If you’re taking anticoagulants, you should always carry an Anticoagulant card and remember to tell anyone treating you that you are taking anticoagulants. (An Anticoagulant card is a small card that you can show to anyone treating you, to tell them that you are taking anticoagulants.) There is usually a card in your anticoagulation treatment booklet.
The amount of warfarin there is in your bloodstream can change very quickly and what you eat can also have an effect on this. Avoid cranberry juice and cranberries as they can increase the effect of warfarin, and so increase the risk of bleeding. If you’re taking warfarin and have cranberry juice or cranberries by mistake, contact your GP or anticoagulation clinic to have your blood checked, and to find out if your dose needs to be adjusted.
Foods that are high in vitamin K – such as liver, Brussels sprouts and broccoli – can prevent warfarin from working as it should. But it’s important that you eat a variety of fruit and vegetables. If you’re taking warfarin, don’t stop eating foods that are high in vitamin K. Just try and make sure you eat them regularly, rather than having them only every now and then. Having them regularly shouldn’t make a difference to your warfarin levels, as the amount of vitamin K in your bloodstream will stay fairly constant.
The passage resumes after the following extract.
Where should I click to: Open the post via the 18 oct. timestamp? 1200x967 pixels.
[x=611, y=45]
Alcohol can affect the level of warfarin in your bloodstream, so it is important to keep the amount of alcohol you have very low and avoid binge drinking. Long-term use of alcohol can reduce how well the warfarin works.
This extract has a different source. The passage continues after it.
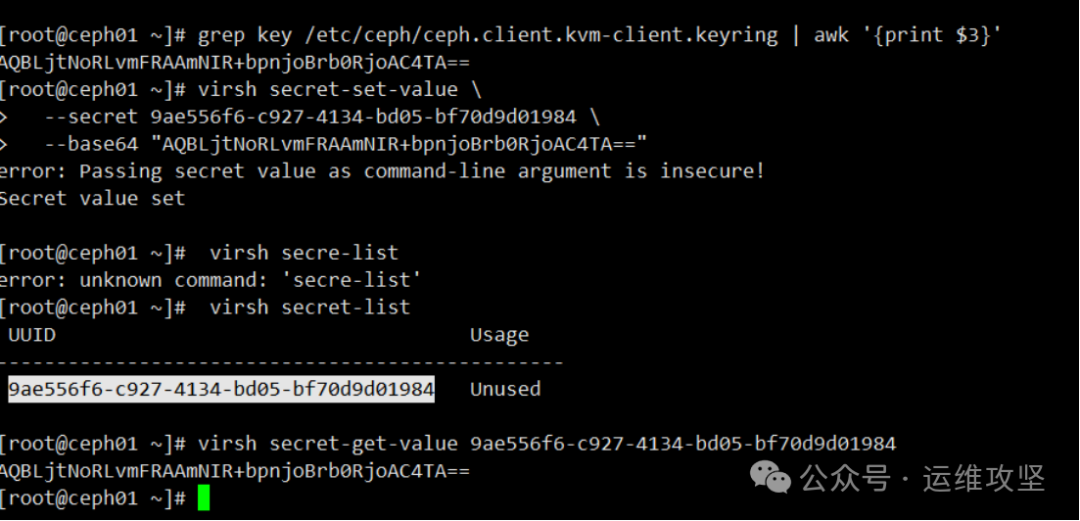Click the dashed separator under the table header

(x=281, y=361)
Oral anticoagulants interact with a number of other medicines including antibiotics, aspirin, ibuprofen and cimetidine, and also with some medicines used to treat arthritis, gout, epilepsy, high cholesterol and abnormal heart rhythms.
The main side effect of taking anticoagulants is bleeding. This happens because the anticoagulants affect the blood-clotting process, to help prevent blood clots from forming. The anticoagulants may cause internal bleeding, or make bleeding from a minor injury worse. This is more likely to happen if your INR level is too high.
Any of the following symptoms could mean that your dose of anticoagulants may be too high. Report these immediately.
• Cuts which bleed for longer than normal.
• Bleeding that does not stop by itself.
• Nose bleeds that last for more than a few minutes. (If a nose bleed lasts for more than 20 minutes, you must go to your GP’s surgery or to the accident and emergency department of a hospital.)
• Bleeding gums.
• Severe bruising.
• Red or dark-brown urine.
• Red or black bowel movements.
• For women, heavier bleeding during periods
This information should be read is in conjunction to the advice that your doctors, pharmacists or nurses may give you about your medication based on their knowledge of your condition but it should help you to understand what they tell you. Please ask your doctor if you have any questions at all about your medications.